- Page:
-*-
D’autres termes sont également omniprésents dans les données récoltées, et pour cause, puisqu’il s’agit d’une personne de sexe féminin [wɔ́sɛ̀] « femme, fille » et d’un individu de sexe masculin [múkɔ́sɛ̀] « homme, garçon ». Il est possible de reconnaître certains éléments significatifs dans ces termes, à savoir [wɔ́-] référant à « femme, épouse », s’agissant d’une marque de féminin, et [kɔ̄-] renvoyant à « mari, époux », ayant surtout valeur de marque de masculin. Le préfixe [mú-] fait de suite penser au préfixe nominal bantu de classe 1utilisé pour référer aux humains.

  • Soit, suivant l’idée de Bahuchet (1989) les Baka parlaient autrefois une langue bantu commune à celle des Aka de RCA (le *baakaa). Il s’agirait dans ce cas d’un ancien préfixe bantu fonctionnant actuellement comme un préfixe figé.
-*-
(Enregistrements provenant d'une source de données)
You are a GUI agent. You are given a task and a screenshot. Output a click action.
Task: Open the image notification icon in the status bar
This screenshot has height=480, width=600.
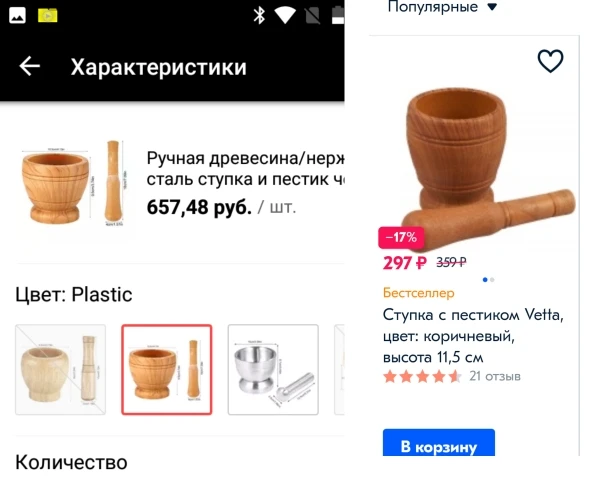pos(17,16)
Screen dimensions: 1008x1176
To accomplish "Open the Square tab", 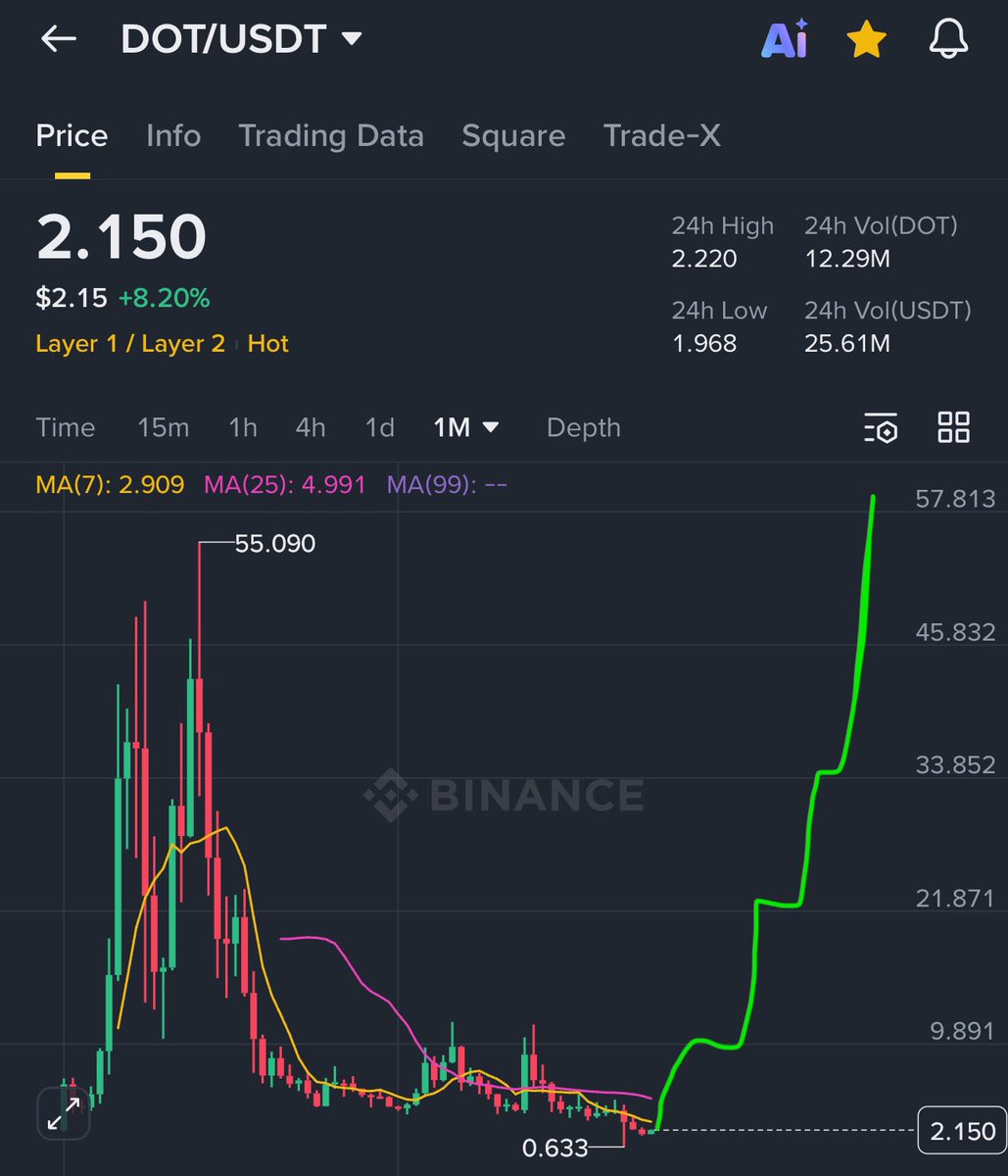I will click(513, 135).
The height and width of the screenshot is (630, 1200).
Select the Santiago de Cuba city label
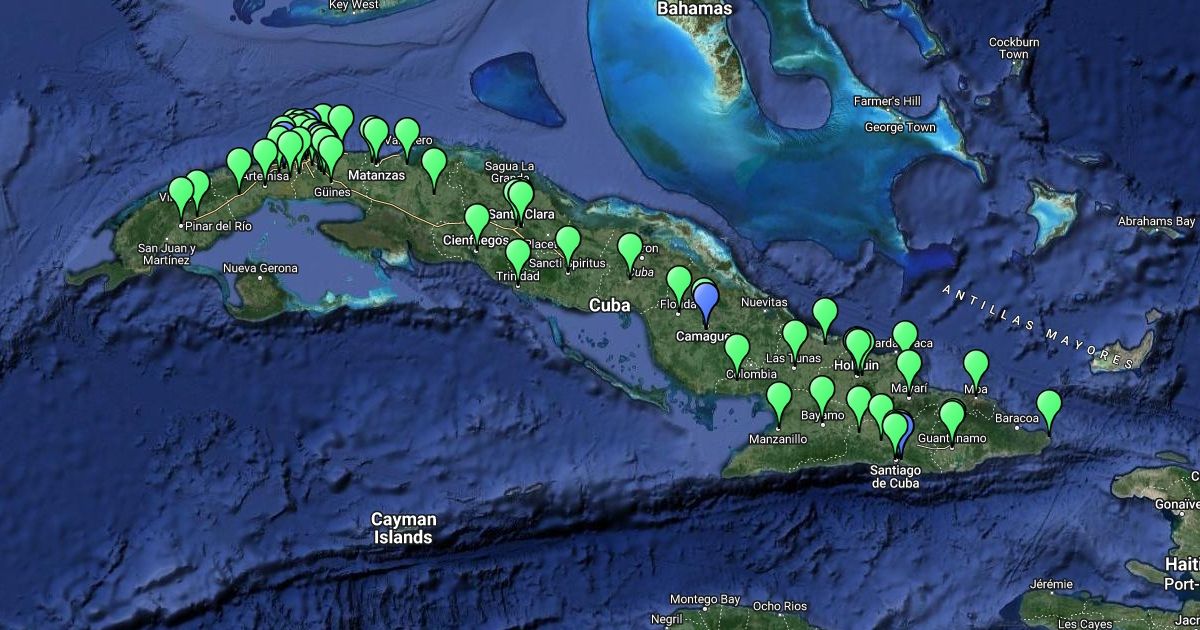click(x=894, y=476)

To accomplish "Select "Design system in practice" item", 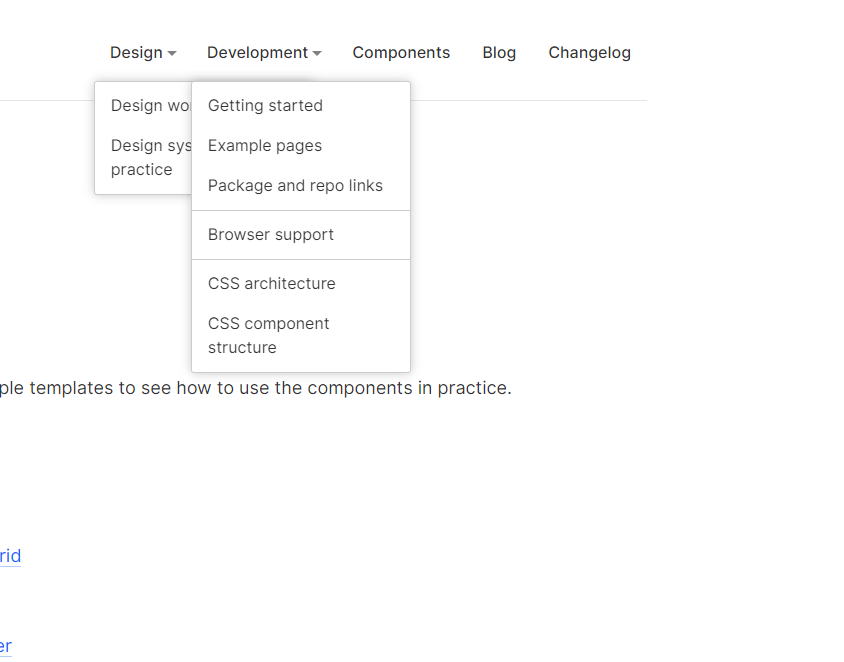I will [x=146, y=157].
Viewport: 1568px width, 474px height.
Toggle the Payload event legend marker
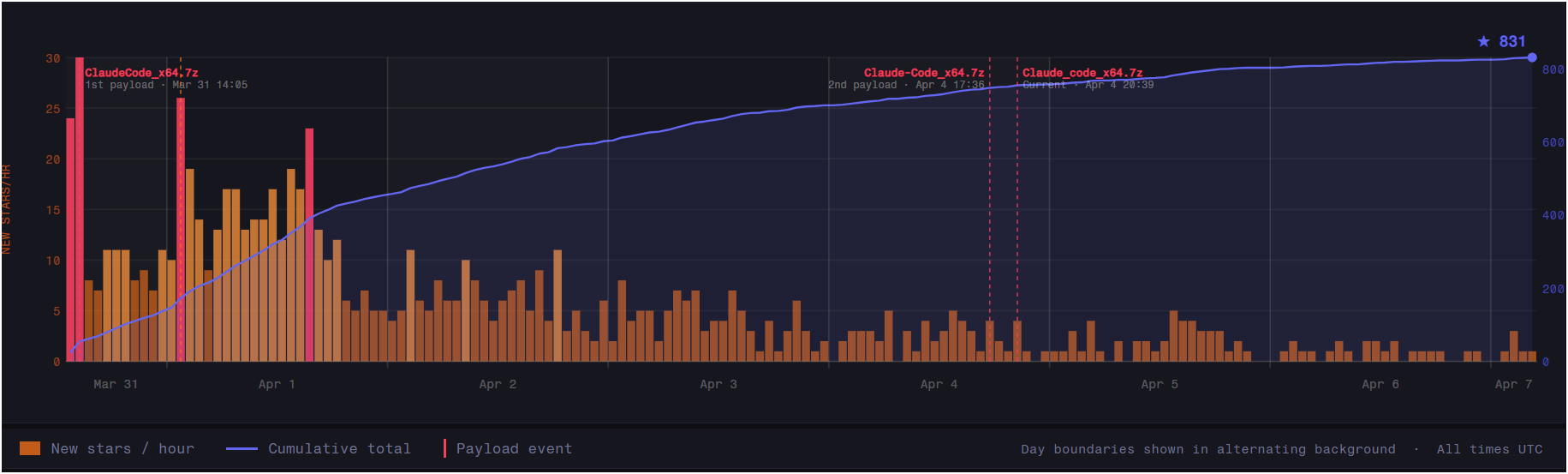click(x=444, y=448)
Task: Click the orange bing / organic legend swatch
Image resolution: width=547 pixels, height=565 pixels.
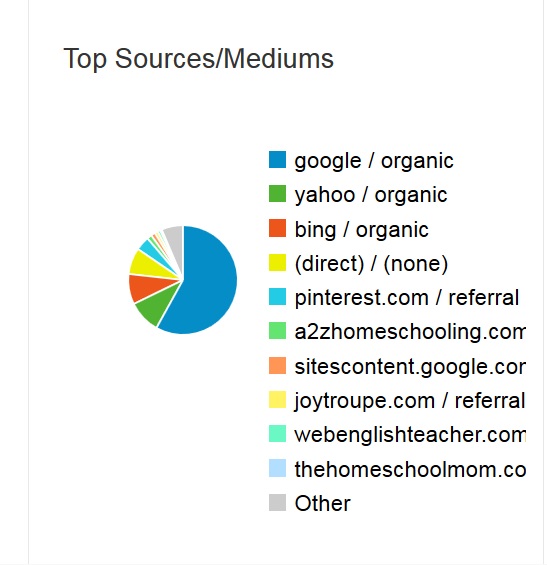Action: point(277,228)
-*-
- Tâches à faire:
• 1. Rassemblez chaque ligne des enregistrements qui contient la chaîne "width".
• 2. Poursuivez le texte sur les termes « femme » et « homme » en baka et leurs préfixes, à partir de sa dernière phrase.

- Réponses:
• 1.
This screenshot has height=480, width=600.
The height and width of the screenshot is (630, 1200).
Viewport: 1568px width, 474px height.
Image resolution: width=547 pixels, height=565 pixels.

• 2.
  • Soit il s’agirait d’un emprunt plus récent dû aux contacts des Baka avec des villageois bantu.

Plusieurs éléments s’avèrent davantage en adéquation avec la seconde solution. Le premier concerne le ton dudit préfixe, en bantu, ce ton est bas alors qu’en baka il est haut. Le second élément est le terme [mókɔ́sɛ̀] « homme » donné par Brisson (2002) où V1 est légèrement plus ouverte. Par ailleurs, il existe deux termes [mɔ̀mɔ́kɔ́] et [mɔ́kɔ́] signifiant « mâle », soit [-là-lè] « mon garçon, mon fils » (litt. mâle-enfant-PP1S). Ainsi, il est possible d’envisager un changement de la sorte *mɔ́kɔ́sɛ̀ > mókɔ́sɛ̀ > múkɔ́sɛ̀, par analogie au fonctionnement du préfixe nominal de classe 1, du fait de contacts réguliers, voire permanents, des Baka avec certaines communautés bantu.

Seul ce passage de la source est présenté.